Optimizing your cafeteria meal card stockpile

Raymond Chen

As I noted when I told the story of getting one’s paycheck from some mysterious pile of money, I had a colleague with a lot of money-related quirks.

Back in the early 1990’s, payment for food in the Microsoft cafeterias could be made in cash, personal check, or in the form of a voucher known as a meal card. A Microsoft meal card was a piece of blue-gray-colored card stock that folded in half to about the size of a business card.

Microsoft® No. 31415
Cash value: $27.00 Cost: $25.00
Purchaser name
Issued by
Purchaser is responsible for card, no refund if lost or stolen.

It unfolded to reveal a whole bunch of boxes.

$1 $1 $1 $1 $1
$1 $1 $1 $1 $1
$1 $1 $1 $1 $1
$1 $1 $1 $1 $1
25¢ 25¢ 25¢ 25¢ 25¢ 25¢
25¢ 25¢ 25¢ 25¢ 25¢ 25¢
25¢ 25¢ 25¢ 25¢ 25¢ 25¢
25¢ 25¢ 25¢ 25¢ 25¢ 25¢

If you paid by meal card, then the cashier crossed out boxes that add up to your purchase amount.¹

When you purchased a meal card, the cashier’s name went into the Issued by (usually, an illegible scrawl), and you put your email address in the Purchaser name, so that if somebody found your meal card on the floor, they knew who to return it to.

As a point of reference, in 1991, a slice of pizza in the cafeteria cost a dollar, and a protein-with-vegetables entree was usually $3.25, though the fancier dishes could go up to $4.75.

You probably noticed that the cost of a meal card was $25, but the boxes add up to $27. The extra $2 was a bonus, and it’s that bonus that is the subject of today’s story.

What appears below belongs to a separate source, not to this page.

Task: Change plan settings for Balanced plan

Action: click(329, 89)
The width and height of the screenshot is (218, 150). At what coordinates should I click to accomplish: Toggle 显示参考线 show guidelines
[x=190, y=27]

In the late 1990’s, Microsoft announced that it was retiring the meal card program. Instead, employees add money to an account that is linked to their employee badge. To pay for a purchase, you swipe your badge against the card reader, and it deducts the amount from your account. You can add any amount of money to your account by “loading up” at a cashier, or by directing that a specific amount be deposited into your account from your paycheck every pay period. Existing meal cards would continue to be honored, but no new ones would be sold.

My colleague observed that the new system didn’t have a $2 bonus.

He sat down and did some calculations. Assuming a specific rate of inflation, a particular rate of return on savings, and a particular rate of lunch expenses, what is the optimal number of meal cards to purchase to maximize the benefit of the $2 bonus?

On the last day of meal cards sales, he purchased a large stack of meal cards. I forget exactly how many, but it was over two dozen.

¹ If you had enough money left on your card, but not enough nickels to be able to pay exactly, cashiers could “make change” by simply writing in the amount of extra value in the margin.² This didn’t happen often, because most items in the cafeteria cost a multiple of 25¢.

² In theory, you could steal 20 cents by writing your own “+20¢” in the margin of the card after all the nickels were depleted. but you didn’t do that because you’re an honest person.